Drag Race, de Joana Vasconcelos

Até 30 de novembro
Museu de Artes Decorativas Portuguesas da Fundação Ricardo do Espírito Santo Silva

Conhecida pelas suas obras impactantes e surpreendentes, Joana Vasconcelos tem uma nova exposição, que não deixou o músico indiferente: “ É um nome incontornável do espólio artístico português e, nesse sentido, as minhas palavras nada trarão de novidade. O que me moveu neste seu último trabalho é a ligação que a artista estabelece entre os três pontos de um triângulo subversivo: carros clássicos, ornamentação barroca e a cultura drag. Neste novelo de mundos aparentemente incontactáveis, Vasconcelos funde o imiscível, criando um novo elemento, decorado a ouro e cachecóis plumas. Quem me conhece sabe que sou um acérrimo fã do drag e do transformismo e, como tal, revejo-me muito neste tipo de trabalhos.”

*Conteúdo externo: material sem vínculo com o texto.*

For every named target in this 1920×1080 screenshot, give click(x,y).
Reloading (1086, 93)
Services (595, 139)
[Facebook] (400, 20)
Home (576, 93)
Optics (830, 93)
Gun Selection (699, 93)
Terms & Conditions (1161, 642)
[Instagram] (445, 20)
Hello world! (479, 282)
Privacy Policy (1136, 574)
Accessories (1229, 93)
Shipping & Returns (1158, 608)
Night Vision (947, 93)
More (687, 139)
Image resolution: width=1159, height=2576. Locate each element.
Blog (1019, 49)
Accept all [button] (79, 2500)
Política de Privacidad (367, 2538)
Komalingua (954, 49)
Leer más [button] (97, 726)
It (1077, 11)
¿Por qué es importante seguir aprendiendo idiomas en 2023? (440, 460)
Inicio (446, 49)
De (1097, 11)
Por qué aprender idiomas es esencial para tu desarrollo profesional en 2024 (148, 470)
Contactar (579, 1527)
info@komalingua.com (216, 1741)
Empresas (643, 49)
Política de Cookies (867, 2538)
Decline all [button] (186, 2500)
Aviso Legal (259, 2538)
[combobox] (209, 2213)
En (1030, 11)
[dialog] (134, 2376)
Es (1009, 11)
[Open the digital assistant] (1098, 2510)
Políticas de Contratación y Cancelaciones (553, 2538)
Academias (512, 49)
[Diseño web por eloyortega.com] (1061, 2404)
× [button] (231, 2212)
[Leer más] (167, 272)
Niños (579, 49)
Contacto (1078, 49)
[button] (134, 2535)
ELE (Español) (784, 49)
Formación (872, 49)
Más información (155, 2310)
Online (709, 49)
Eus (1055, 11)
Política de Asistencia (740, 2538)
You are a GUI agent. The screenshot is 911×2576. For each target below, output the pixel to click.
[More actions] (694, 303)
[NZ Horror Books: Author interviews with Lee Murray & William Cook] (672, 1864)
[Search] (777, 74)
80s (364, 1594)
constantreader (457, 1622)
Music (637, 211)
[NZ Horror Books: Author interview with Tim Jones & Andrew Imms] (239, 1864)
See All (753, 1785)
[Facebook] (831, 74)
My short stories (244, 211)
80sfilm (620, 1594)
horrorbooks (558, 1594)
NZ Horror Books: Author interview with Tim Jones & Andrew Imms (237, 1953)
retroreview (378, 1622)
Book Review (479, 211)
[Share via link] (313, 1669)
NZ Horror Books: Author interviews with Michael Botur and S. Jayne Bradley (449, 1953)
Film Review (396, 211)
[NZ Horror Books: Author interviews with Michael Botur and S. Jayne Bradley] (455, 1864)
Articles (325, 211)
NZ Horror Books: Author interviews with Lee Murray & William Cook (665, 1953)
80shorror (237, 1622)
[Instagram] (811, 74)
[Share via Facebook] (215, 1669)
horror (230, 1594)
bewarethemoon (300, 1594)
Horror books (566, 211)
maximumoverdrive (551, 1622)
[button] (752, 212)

Variações para Carlos Paredes 

Até 18 de janeiro
Museu do Fado

“Apesar de ser português, acabei por nunca desenvolver uma grande afinidade pelo fado”, confessa-nos o músico de jazz. No entanto, “nos últimos tempos, a direção mudou ligeiramente e acabei por me ver confrontado por ele (há quem diga que era inevitável). Acima de tudo, o que me mais surpreendeu foi a estreita ligação que existe entre o fado e jazz, e que a minha ingenuidade nunca me permitiu ver, apesar de registos discográficos como Dialogues, que juntam o gigante Charlie Haden com o nosso, não menos impactante, Carlos Paredes.” A exposição Variações para Carlos Paredes, no Museu do Fado, é também “um convite para que me acompanhem aqueles de vocês que ainda não tenham sentido a força incontornável que é o Fado”, afirma.

A Boneca de Kokoschka

Livro de Afonso Cruz
Quetzal

O instrumentista sugere a leitura de A Boneca de Kokoschka, obra recomendada por um familiar num almoço de domingo. “Tendo recentemente terminado Pão Seco, de Mohamed Choukri (fica também a recomendação!), estava, por coincidência, a farejar novas possibilidades.” O livro segue a história de Isaac Dresner, “um jovem judeu que habita numa Alemanhã devastada pela Segunda Grande Guerra e que, depois de ver o seu amigo morrer a tiro, se refugia numa velha loja de pássaros onde, durante os próximos tempos, encarnará a esquizofrenia de Bonifaz Vogel, ensinando-lhe a arte de rezar e a de negociar o preço dos canários”. A Boneca de Kokoschka foi a porta de entrada para o universo de Afonso Cruz, cuja “habilidosa maneira de narrar retrata uma realidade surrealista e não muito distante”. Um livro marcante do ponto de vista do músico, que considera a escrita de Cruz “vibrante e tremendamente irónica”. “Gera uma leitura deliciosa, que certamente permanecerá comigo durante os próximos tempos.”

Monster  

Série de animação de Naoki Urasawa

“Um tipo de media fundamental, profundamente embebido na cultura nipónica são as mangas e as suas versões animadas, os animes”. Fã confesso da cultura asiática, João Próspero sugere “uma série dentro deste estilo que, para mim, será das melhores de todos os tempos”, diz. Trata-se de Monster, “um thriller psicológico a não perder”. A série “conta a história de um cirurgião japonês residente na Alemanha que, apesar de um futuro promissor como diretor de serviço, se vê confrontado com uma série de dilemas esmagadores que o fazem pôr em causa a integridade de toda a humanidade”. A forte relação do compositor com a cultura japonesa está bem presente no seu trabalho: “autores como Murakami, realizadores como Kurosawa, designers de jogos de vídeo como Kojima, são todos fontes de inspiração que orbitam pelo meu universo musical”.